**Tujuan 1**
Ulangi semua baris catatan di bawah ini tanpa mengubah apa pun.

**Teks yang diberikan**
•••
JAKARTA - Rasa kebersamaan dan semangat menjaga tradisi lokal begitu terasa ketika ribuan warga berkumpul di Desa Tulakan, Kecamatan Donorojo. Momen itu terjadi saat masyarakat setempat kembali menggelar salah satu prosesi budaya paling ikonik, yaitu Jembul Tulakan, sebuah tradisi yang tidak hanya kaya akan nilai sejarah, tetapi juga mampu menyedot perhatian publik sebagai potensi unggulan dalam wisata budaya Kabupaten Jepara.
Diselenggarakan setiap Senin Pahing di bulan Apit menurut penanggalan Jawa, Jembul Tulakan menjadi momentum spiritual dan sosial yang lekat dalam kehidupan masyarakat Tulakan. Tradisi ini, yang telah berlangsung secara turun-temurun, kini makin menguatkan posisi Jepara sebagai daerah yang sarat akan nilai budaya dan sejarah lokal yang hidup.
Sejak pagi hari, suasana di jalan-jalan desa tampak semarak. Warga dari berbagai penjuru memadati area prosesi untuk menyaksikan arak-arakan Jembul Lanang dan Jembul Wedok, dua simbol utama yang menggambarkan hasil bumi dan kekayaan laut. Keduanya dibawa menggunakan ancak, wadah khas dari anyaman bambu, dan dihias dengan kain warna-warni, memperkuat kesan sakral dan visual yang memikat. Tak hanya sebagai tontonan budaya, Jembul Tulakan menjadi peristiwa yang sarat makna spiritual, menyentuh sisi religius dan rasa syukur masyarakat atas hasil panen dan berkah alam.
Prosesi ini mendapatkan perhatian langsung dari Bupati Jepara, Witiarso Utomo, yang hadir bersama Wakil Bupati Muhammad Ibnu Hajar dan Penjabat Sekda Ary Bachtiar. Mereka turut serta menyaksikan langsung bagaimana masyarakat dengan penuh antusiasme menjaga dan merawat tradisi yang telah diwariskan secara turun-temurun itu.
•••
**Tujuan 2**
Salin tanpa perubahan sebagian teks tentang tradisi Jembul Tulakan di atas: mulai dari kata-kata yang memuat "Diselenggarakan setiap Senin", lalu berhenti setelah "lokal yang hidup.".

**Data tersedia**
•••
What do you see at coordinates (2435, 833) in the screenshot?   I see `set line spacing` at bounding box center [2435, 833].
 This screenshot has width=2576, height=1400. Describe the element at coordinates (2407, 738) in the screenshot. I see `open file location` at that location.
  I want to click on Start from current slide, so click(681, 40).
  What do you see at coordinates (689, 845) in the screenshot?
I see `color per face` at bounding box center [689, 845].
•••
**Jawaban lengkap 1**
What do you see at coordinates (2435, 833) in the screenshot?   I see `set line spacing` at bounding box center [2435, 833].
 This screenshot has width=2576, height=1400. Describe the element at coordinates (2407, 738) in the screenshot. I see `open file location` at that location.
  I want to click on Start from current slide, so click(681, 40).
  What do you see at coordinates (689, 845) in the screenshot?
I see `color per face` at bounding box center [689, 845].

**Jawaban lengkap 2**
Diselenggarakan setiap Senin Pahing di bulan Apit menurut penanggalan Jawa, Jembul Tulakan menjadi momentum spiritual dan sosial yang lekat dalam kehidupan masyarakat Tulakan. Tradisi ini, yang telah berlangsung secara turun-temurun, kini makin menguatkan posisi Jepara sebagai daerah yang sarat akan nilai budaya dan sejarah lokal yang hidup.